---- INFORMATION PROVIDED

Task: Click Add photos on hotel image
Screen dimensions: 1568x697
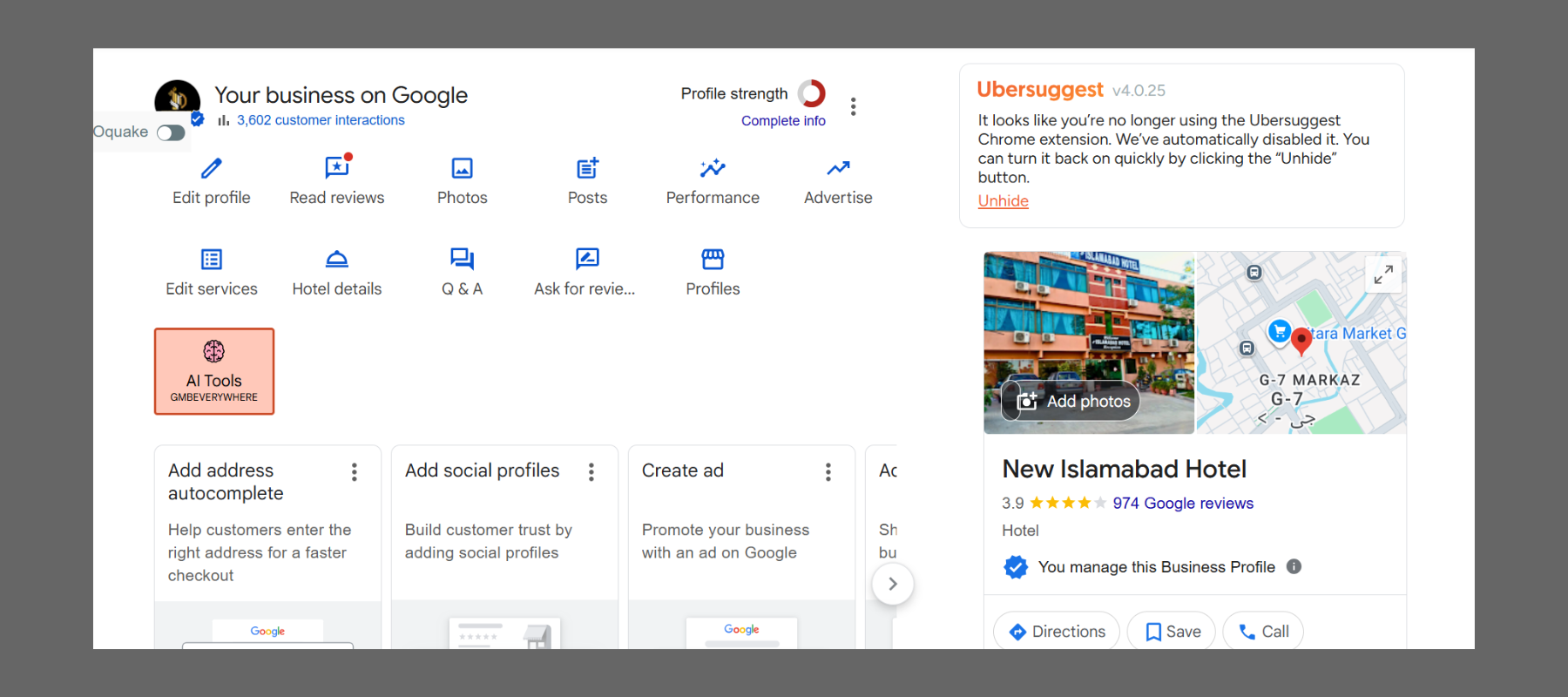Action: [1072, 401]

--------
---- INFORMATION PROVIDED

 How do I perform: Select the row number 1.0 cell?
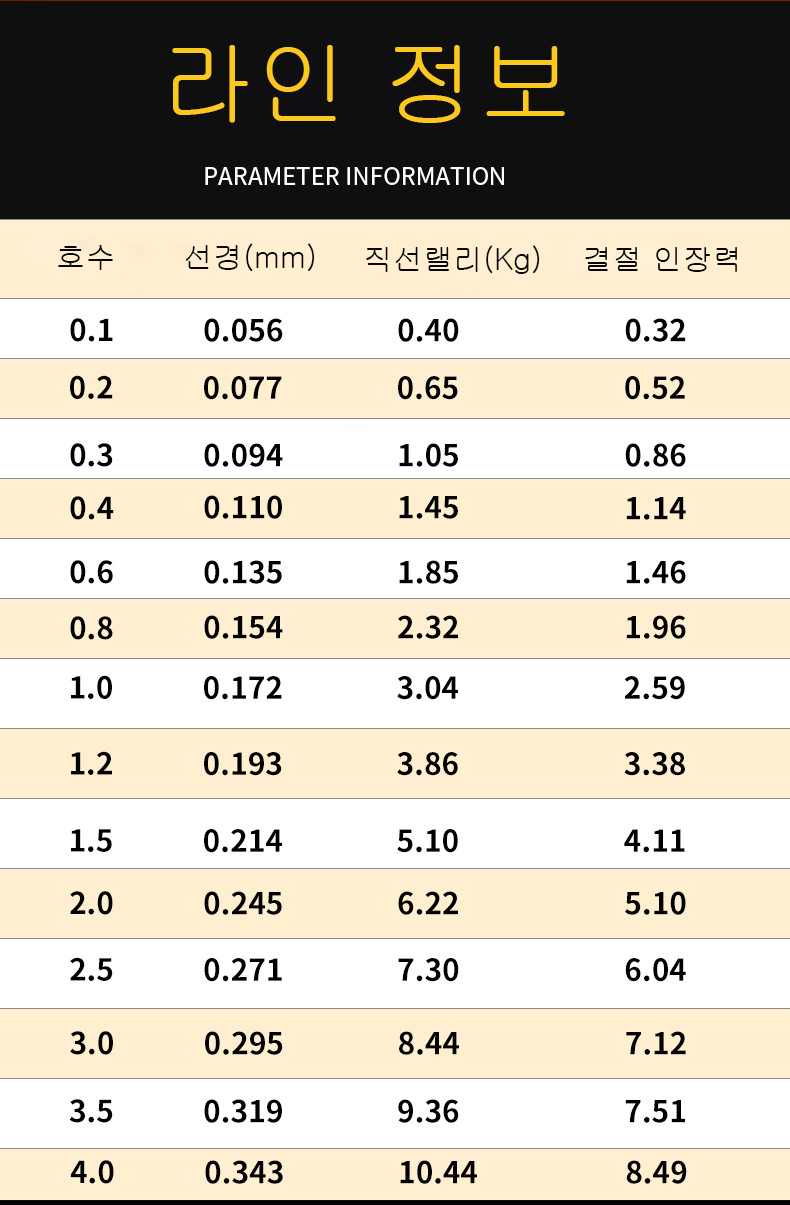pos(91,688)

--------

→ **WHAT YOU WILL DO**
Gather every line in the rows above that contains the word "Task", and copy each of those lines in full.

→ **WRITTEN RESPONSE**
Task: Click Add photos on hotel image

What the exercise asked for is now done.